In [1]:
# View Scikit Links:

# https://scikit-learn.org/stable/modules/clustering.html
# https://scikit-learn.org/stable/modules/generated/sklearn.cluster.AgglomerativeClustering.html#sklearn.cluster.AgglomerativeClustering

In [None]:
# Import Modules

import time
import warnings

import numpy as np
import pandas as pd
import matplotlib.pyplot as plt

from sklearn import cluster, datasets
from sklearn.preprocessing import StandardScaler
from itertools import cycle, islice

np.random.seed(0)

In [None]:
# Generate Data Sets

n_samples = 1500
random_state1 = 170
random_state2 = 8

# Circles

noisy_circles = datasets.make_circles(n_samples = n_samples, factor = 0.5, noise = 0.05)

# Moons

noisy_moons = datasets.make_moons(n_samples = n_samples, noise = 0.05)

# Blobs (with varied variances)

varied = datasets.make_blobs(n_samples = n_samples, cluster_std = [1.0, 2.5, 0.5], random_state=random_state1)

# Blobs (Anisotropicly distributed)

X, y = datasets.make_blobs(n_samples=n_samples, random_state = random_state1)

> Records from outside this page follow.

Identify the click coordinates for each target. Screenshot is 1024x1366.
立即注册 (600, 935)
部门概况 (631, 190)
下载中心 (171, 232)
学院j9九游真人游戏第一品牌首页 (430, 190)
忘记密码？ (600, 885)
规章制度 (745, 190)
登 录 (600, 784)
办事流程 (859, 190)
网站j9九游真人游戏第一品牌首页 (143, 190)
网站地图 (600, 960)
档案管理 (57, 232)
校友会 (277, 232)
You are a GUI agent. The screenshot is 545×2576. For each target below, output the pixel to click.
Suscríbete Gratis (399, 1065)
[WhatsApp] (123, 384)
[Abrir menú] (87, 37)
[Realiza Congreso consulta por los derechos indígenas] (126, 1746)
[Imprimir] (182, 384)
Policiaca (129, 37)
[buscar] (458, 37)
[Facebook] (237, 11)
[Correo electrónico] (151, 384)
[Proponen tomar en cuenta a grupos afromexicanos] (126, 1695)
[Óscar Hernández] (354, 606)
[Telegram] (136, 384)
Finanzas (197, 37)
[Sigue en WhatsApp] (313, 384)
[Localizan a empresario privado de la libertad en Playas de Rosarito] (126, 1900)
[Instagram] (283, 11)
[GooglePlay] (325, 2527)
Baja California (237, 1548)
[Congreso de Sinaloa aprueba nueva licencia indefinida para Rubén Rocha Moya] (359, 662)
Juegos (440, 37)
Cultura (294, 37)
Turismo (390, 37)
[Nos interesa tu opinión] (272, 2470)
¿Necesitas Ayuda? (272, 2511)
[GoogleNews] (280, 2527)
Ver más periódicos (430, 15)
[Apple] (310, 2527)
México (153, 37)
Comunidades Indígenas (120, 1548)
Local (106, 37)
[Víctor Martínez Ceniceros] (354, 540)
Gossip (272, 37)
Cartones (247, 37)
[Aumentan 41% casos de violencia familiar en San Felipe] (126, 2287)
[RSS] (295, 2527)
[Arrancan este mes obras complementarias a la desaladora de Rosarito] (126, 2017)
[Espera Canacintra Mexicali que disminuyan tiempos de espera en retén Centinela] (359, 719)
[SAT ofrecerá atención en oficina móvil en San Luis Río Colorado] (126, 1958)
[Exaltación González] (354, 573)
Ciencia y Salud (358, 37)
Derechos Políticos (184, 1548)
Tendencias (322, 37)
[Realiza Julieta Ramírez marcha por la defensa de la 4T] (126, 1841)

transformation = [[0.6, -0.6], [-0.4, 0.8]]
X_aniso = np.dot(X, transformation)

aniso = (X_aniso, y)

# Blobs (with equal variances)

blobs = datasets.make_blobs(n_samples = n_samples, random_state = random_state2)

# Random 2D Data

no_structure = np.random.rand(n_samples, 2), None

# View Random 2D Data

plt.figure()
X, y = no_structure
X = StandardScaler().fit_transform(X)
plt.scatter(X[:,0], X[:,1], s = 5)

In [None]:
# Set up cluster parameters

# Plot init

plt.figure(figsize=(9 * 1.3 + 2, 14.5))
plt.subplots_adjust(left=.02, right=.98, bottom=.001, top=.96, wspace=.05, hspace=.01)
plot_num = 1

# Parameters Dictionary

params_base = {'n_neighbors': 10,
                'n_clusters': 3}

# List with tuples (datasets and parameters)

datasets = [
    (noisy_circles, {'n_clusters': 2}),
    (noisy_moons, {'n_clusters': 2}),
    (varied, {'n_neighbors': 2}),
    (aniso, {'n_neighbors': 2}),
    (blobs, {}),
    (no_structure, {})]

# Iterate list of datasets and paratemeters

for i_dataset, (dataset, algorithm_parameters) in enumerate(datasets):
    
    # Update parameters with dataset-specific values
    params = default_base.copy()
    params.update(algorithm_parameters)
    
    # Get dataSet and normalize it
    X, y = dataset
    X = StandardScaler().fit_transform(X)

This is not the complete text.